Figure 4 shows the relationship between episode use before convergent and the number of Demonstrations . Experimental results show the origin DDPG convergence after about 120 episode with no expert demonstrations used. Although HS-DDPG has improved by using the expert demonstrations to initialize the actor network and the critic network, the convergence rate was earlier entering the linear range with the increase of the amount of data. But ME-DDPG and HS-ME-DDPG use the maximum entropy deep inverse reinforcement learning to get the reward function for solving the optimal policy convergence after about 50 episodes.

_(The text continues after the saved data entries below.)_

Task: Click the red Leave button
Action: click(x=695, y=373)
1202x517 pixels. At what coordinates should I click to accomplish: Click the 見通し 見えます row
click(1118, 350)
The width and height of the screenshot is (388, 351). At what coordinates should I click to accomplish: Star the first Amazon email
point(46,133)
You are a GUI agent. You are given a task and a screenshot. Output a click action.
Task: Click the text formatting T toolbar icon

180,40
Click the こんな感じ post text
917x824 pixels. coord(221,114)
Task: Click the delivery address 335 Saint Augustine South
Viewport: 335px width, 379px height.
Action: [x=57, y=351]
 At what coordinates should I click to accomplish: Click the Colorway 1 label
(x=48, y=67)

Figure 5 shows the relationship between Average reward after convergent and the number of Demonstrations . Experiments show that the maximum entropy deep inverse reinforcement learning algorithm not only improves the convergence speed, but also achieves better results than the expert strategy because the reward function obtained from the expert demonstrations can better reflect the information of the agent getting the optimal policy when completing the task.

#### 5. Conclusion

We present a continuous maximum entropy deep inverse reinforcement learning algorithm, which realizes the depth cognition of the environment model by the way of reconstructing the reward function based on the demonstrations, provides a convex, computationally efficient procedure for optimization, and maintains important performance guarantees. Our experiments show that DNNs lend themselves naturally to approximate the structure of reward function as they combine representational power with computational efficiency compared to state-of-the-art methods. Our experiments also show that the IRL method is applicable to continuous state space and action space.

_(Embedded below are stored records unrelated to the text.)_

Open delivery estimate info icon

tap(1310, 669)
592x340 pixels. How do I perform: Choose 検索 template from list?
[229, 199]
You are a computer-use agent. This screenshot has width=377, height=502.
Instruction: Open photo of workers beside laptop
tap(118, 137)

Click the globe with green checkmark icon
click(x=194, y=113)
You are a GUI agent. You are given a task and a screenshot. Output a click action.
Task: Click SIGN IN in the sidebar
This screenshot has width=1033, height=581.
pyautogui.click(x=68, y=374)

In future work, we plan to experiment with more difficult tasks and explore other stochastic optimization techniques to make IRL algorithms more effective. Especially in the face of large-scale complex tasks, we need to use distributed asynchronous stochastic gradient descent. Under this circumstance, delay and convergence are the difficulties faced by distributed asynchronous stochastic gradient descent. Being judiciously chosen is to use quasilinear step-size sequence reaffirming the application of DASGD to large-scale optimization problems. This is also a useful attempt to solve large-scale problems in deep inverse reinforcement learning. Also, perhaps more apparent, we will explore the benefits of different network types in deep Inverse Reinforcement Learning.

#### Data Availability

The data used to support the findings of this study are available from the corresponding author upon request.

#### Conflicts of Interest

The authors declare that there are no conflicts of interest regarding the publication of this paper.

#### Acknowledgments

This work was supported by National Natural Science Foundation of China (61806221).